Incorporate numbers and quantity during routines, play, and other parts of the day.
Selena, 34 months, is very interested in the plants and animals that live in the desert that surrounds the reservation. At her teacher’s suggestion, her mother, Ms. Torrance, borrowed the Desert Discovery Kit from the family library at the center. The kit includes the book, Way Out in the Desert, photos of the desert near the center, and a collection of desert animals. After reading together, mother and daughter examine the animals. Ms. Torrance says, “I wonder how many snakes are here.” Selena says, “Okay, you count with me. One, two, three, four ...”
Introduce vocabulary used to describe spatial concepts during routines, play, and other parts of the day.
Ms. Ramos and baby Fiona are attending a group socialization session. Ms. Ramos finishes changing Fiona’s diaper and is putting clean clothes on the seated 12-month-old. She thinks about the list of spatial words she and Mrs. Fuentes, her home visitor, created together and how she could emphasize them throughout the day. Ms. Ramos says, “Fiona, lift your arm up high. Now put it down and lift your other arm up high. Now lean forward so I can slip this shirt over your head. Wonderful! Sit back and next we’ll do your pants.”
Provide a variety of safe, loose parts children can explore, move in and out of containers, and count.
In the infant and toddler room, everyone uses the colorful plastic links. The babies hold and shake them and the toddlers use them to fill containers and dump them out. The teachers attach toys to the links and then to the buggy used for walks in the neighborhood. Today, Umberto, 24 months, has made a chain. Ms. Frank asks, “Umberto, how many links are in your chain? Let’s count them together.” Umberto starts, “Uno, dos, tres, diez …”
Offer commercial toys and natural items with different characteristics to encourage sorting and matching activities.
Eduardo’s papi works in a store that sells carpet tiles. The customer samples are just the right size for the hands of mobile infants and toddlers. When new styles come out, papi brings the discontinued samples to the program. The children use them to sort and match. Eduardo, 28 months, says, “Stripes. No stripes.” He points to one pile then the other saying, “Rayos. Sin rayos.”
Encourage a child to learn about his body in space.
Mateo, 11 months, tries to fit inside a cardboard box brought in by one of the parents. He gets one leg in, but the other one won’t fit. He falls back on his bottom with a puzzled look on his face. His family child care provider, Ms.

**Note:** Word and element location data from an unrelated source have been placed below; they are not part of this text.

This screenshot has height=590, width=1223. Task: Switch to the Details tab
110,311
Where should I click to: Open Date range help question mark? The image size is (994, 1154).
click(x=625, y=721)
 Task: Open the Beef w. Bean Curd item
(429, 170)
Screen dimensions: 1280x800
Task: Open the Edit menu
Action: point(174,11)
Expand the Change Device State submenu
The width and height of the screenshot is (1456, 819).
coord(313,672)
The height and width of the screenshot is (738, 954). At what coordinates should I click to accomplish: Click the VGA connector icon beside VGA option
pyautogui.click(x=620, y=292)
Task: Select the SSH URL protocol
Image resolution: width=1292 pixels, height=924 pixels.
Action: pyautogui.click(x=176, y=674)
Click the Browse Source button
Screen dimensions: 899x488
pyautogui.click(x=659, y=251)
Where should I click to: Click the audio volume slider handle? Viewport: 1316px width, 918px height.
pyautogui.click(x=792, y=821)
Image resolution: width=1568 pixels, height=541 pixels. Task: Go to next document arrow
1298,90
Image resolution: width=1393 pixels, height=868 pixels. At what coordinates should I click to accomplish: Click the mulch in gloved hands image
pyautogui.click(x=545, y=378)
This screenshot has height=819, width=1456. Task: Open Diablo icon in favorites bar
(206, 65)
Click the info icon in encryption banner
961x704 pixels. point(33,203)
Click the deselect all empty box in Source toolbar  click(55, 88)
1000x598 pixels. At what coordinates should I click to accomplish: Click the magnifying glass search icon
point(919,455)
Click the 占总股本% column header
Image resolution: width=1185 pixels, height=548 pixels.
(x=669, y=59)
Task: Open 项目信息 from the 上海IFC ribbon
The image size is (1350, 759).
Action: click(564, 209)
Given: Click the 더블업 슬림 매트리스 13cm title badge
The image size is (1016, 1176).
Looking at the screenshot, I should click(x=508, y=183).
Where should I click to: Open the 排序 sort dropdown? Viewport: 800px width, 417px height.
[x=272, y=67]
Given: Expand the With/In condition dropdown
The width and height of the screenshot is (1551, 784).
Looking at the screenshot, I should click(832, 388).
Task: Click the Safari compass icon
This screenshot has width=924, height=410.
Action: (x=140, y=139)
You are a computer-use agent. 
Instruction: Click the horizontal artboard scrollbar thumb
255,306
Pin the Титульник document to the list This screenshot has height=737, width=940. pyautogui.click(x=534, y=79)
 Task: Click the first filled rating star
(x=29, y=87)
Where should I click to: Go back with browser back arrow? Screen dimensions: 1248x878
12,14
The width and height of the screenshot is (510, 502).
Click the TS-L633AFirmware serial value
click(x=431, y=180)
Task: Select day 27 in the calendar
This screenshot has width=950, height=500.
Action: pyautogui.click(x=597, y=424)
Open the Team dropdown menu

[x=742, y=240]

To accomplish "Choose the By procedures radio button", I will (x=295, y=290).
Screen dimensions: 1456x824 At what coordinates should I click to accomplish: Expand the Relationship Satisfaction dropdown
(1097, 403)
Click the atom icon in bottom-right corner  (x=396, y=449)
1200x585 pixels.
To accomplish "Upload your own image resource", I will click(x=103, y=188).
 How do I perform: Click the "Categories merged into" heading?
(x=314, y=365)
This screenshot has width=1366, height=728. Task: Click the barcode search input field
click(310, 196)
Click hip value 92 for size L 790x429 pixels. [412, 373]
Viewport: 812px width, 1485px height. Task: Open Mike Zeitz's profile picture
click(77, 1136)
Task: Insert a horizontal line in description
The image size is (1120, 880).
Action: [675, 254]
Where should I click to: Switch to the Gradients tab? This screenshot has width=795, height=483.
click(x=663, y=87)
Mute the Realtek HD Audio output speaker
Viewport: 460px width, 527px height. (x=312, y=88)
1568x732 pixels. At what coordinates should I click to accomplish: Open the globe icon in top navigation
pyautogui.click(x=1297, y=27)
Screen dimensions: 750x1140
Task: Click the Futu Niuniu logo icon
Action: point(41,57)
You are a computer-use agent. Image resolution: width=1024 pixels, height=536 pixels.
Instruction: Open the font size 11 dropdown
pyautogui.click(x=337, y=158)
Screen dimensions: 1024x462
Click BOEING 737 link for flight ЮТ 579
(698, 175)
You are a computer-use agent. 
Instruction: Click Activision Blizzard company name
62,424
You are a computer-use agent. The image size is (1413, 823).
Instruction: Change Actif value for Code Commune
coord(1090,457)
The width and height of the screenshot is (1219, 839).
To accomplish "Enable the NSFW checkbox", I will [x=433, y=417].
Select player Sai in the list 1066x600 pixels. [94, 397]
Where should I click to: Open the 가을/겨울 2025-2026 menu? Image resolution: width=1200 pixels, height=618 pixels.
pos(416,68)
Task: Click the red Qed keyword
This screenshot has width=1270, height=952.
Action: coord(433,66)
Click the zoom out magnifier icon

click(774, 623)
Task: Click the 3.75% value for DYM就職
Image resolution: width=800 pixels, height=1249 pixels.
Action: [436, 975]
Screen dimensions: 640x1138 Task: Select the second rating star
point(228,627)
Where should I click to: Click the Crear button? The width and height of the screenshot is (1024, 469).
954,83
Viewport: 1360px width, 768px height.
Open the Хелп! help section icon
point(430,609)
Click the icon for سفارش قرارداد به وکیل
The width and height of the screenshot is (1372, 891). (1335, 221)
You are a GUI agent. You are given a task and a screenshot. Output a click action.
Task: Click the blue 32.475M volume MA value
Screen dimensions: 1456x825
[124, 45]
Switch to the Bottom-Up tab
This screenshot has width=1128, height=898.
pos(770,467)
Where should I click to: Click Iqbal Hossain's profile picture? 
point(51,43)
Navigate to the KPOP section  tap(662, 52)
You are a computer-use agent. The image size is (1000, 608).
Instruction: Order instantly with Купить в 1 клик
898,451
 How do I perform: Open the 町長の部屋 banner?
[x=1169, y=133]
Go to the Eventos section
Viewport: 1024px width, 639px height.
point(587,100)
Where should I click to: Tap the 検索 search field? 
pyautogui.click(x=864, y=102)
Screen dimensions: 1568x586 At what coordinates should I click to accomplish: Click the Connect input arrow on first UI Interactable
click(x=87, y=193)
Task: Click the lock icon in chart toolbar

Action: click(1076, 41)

Rich says, “Mateo, I think you need a bigger container.” She points to a rectangular laundry basket, saying, “Let’s see if you can fit in this basket.” Mateo gets himself untangled from the box and crawls to the basket.
Have one-on-one conversations about similarities and differences.
“Good morning, Gemma; good morning, Ms. Acosta,” says Ms., Diaz, welcoming Gemma, 27 months, and her mother to the group socialization session. “Gemma, today you have on a blue hat. Your mami’s hat is red.” Taking Ms. Diaz’s cue, Ms. Acosta says, “Sí, mija.” She adds, “Your hat has flaps that go over your ears. My hat just pulls down over my ears. We both have hats, but they are different.”